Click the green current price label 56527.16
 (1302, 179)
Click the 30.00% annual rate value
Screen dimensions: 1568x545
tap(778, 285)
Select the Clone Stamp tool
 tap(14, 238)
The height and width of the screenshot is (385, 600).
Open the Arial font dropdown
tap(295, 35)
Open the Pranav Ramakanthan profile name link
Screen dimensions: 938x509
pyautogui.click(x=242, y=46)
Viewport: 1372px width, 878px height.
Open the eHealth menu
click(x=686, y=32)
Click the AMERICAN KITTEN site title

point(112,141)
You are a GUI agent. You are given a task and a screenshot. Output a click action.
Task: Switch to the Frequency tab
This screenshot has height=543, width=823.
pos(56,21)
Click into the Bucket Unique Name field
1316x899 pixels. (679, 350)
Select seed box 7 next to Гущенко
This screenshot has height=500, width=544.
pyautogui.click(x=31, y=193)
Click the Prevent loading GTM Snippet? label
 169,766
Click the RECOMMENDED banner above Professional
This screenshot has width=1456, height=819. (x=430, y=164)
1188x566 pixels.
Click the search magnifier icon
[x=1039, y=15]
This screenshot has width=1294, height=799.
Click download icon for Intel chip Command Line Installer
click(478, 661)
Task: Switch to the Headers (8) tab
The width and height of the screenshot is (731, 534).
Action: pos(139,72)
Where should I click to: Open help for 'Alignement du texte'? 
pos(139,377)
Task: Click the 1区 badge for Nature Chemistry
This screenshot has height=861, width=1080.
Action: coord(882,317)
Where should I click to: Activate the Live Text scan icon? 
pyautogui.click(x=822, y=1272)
+++++
**THE PROBLEM**
Render all the rows above as a JSON array of strings, with one string per line and blank lines omitted.

**RESPONSE TO THE TASK**
[
  "Click the green current price label 56527.16",
  " (1302, 179)",
  "Click the 30.00% annual rate value",
  "Screen dimensions: 1568x545",
  "tap(778, 285)",
  "Select the Clone Stamp tool",
  " tap(14, 238)",
  "The height and width of the screenshot is (385, 600).",
  "Open the Arial font dropdown",
  "tap(295, 35)",
  "Open the Pranav Ramakanthan profile name link",
  "Screen dimensions: 938x509",
  "pyautogui.click(x=242, y=46)",
  "Viewport: 1372px width, 878px height.",
  "Open the eHealth menu",
  "click(x=686, y=32)",
  "Click the AMERICAN KITTEN site title",
  "point(112,141)",
  "You are a GUI agent. You are given a task and a screenshot. Output a click action.",
  "Task: Switch to the Frequency tab",
  "This screenshot has height=543, width=823.",
  "pos(56,21)",
  "Click into the Bucket Unique Name field",
  "1316x899 pixels. (679, 350)",
  "Select seed box 7 next to Гущенко",
  "This screenshot has height=500, width=544.",
  "pyautogui.click(x=31, y=193)",
  "Click the Prevent loading GTM Snippet? label",
  " 169,766",
  "Click the RECOMMENDED banner above Professional",
  "This screenshot has width=1456, height=819. (x=430, y=164)",
  "1188x566 pixels.",
  "Click the search magnifier icon",
  "[x=1039, y=15]",
  "This screenshot has width=1294, height=799.",
  "Click download icon for Intel chip Command Line Installer",
  "click(478, 661)",
  "Task: Switch to the Headers (8) tab",
  "The width and height of the screenshot is (731, 534).",
  "Action: pos(139,72)",
  "Where should I click to: Open help for 'Alignement du texte'? ",
  "pos(139,377)",
  "Task: Click the 1区 badge for Nature Chemistry",
  "This screenshot has height=861, width=1080.",
  "Action: coord(882,317)",
  "Where should I click to: Activate the Live Text scan icon? ",
  "pyautogui.click(x=822, y=1272)"
]